Second qualifying was OK but not great. They’d set the car up identical to Eddie’s; Ken said to me, “what do you need?” I replied that I needed to change the car, I couldn’t drive it that way. So we made some changes. I then had one more spin and came in again.

Ken took me aside and said: “My car’s not very fast. Right now, you’re driving my car faster than the car can go. So why don’t you just relax a little bit, because that’s all you’ve got, and you can’t make it go any quicker.” I went back out and went two seconds a lap faster, just like that! That was the kind of guy Tyrrell was, he didn’t tell you you were over-driving the car, or tell you you were a menace – he put it in a different way to give the driver confidence, which was fantastic. I qualified 16th, I believe Eddie was 12th, about six-tenths quicker than me, which I was quite thrilled with for my first time in the car.
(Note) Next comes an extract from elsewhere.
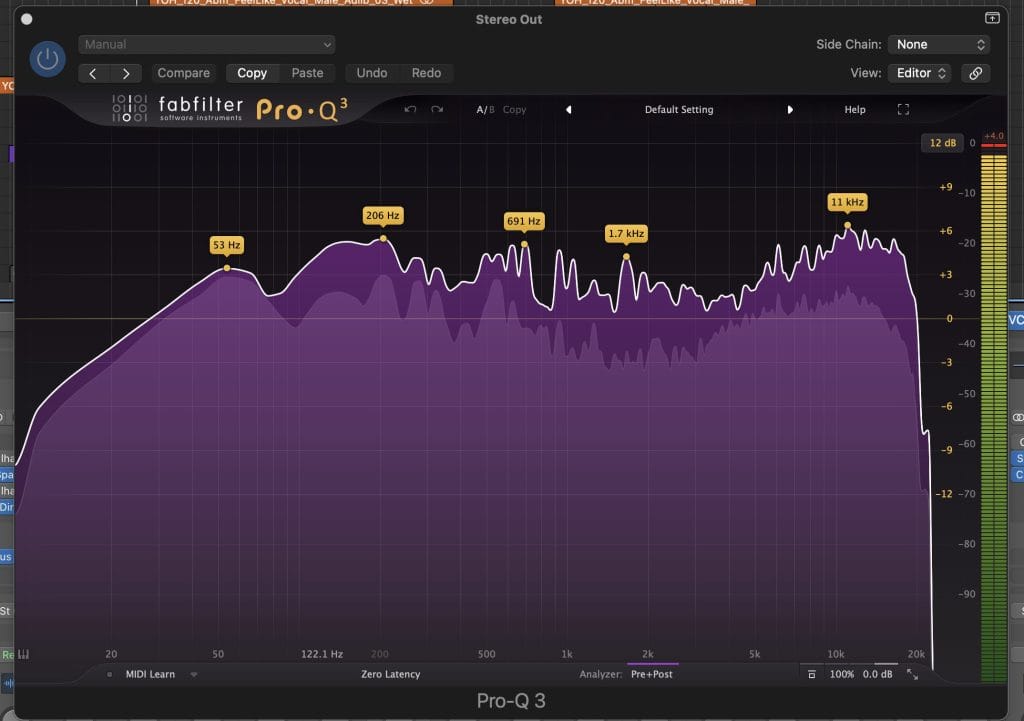Viewport: 1024px width, 721px height.
Task: Go to next FabFilter preset triangle
Action: (790, 110)
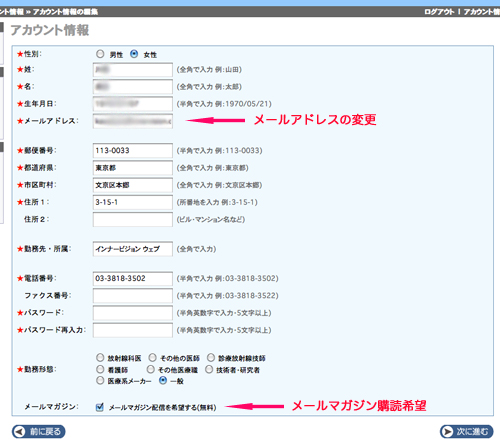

I really messed up the start of the race. In those days there were only two lights, and the Kyalami straight was on a bit of a kink. It had started raining on the grid, and as I lifted up my visor to see where the lights were, I stalled the engine. Everybody drove away, but in those days without holes in the pit wall they could push-start you because you were in a dangerous position. Off I went about 15 seconds behind the last car.

I like the rain so I had a fabulous race for a while. I caught and passed Cheever, John Watson, Marc Surer, Chico Serra, Nigel Mansell in the Lotus, Siggy Stohr in the Arrows – a whole bunch of the number two drivers. Then it dried out. I’d said to Ken that I had a lot of experience in the wet, so if it dried out, I would come in to change tires. He said, “no, you’re a rookie, you’ll come in when I tell you”. So I stayed on the wets for what I thought was a little too long. Little did I know there was a big black cloud coming in and they were all waiting to see what it did! They’d split the strategy by putting Eddie on slicks.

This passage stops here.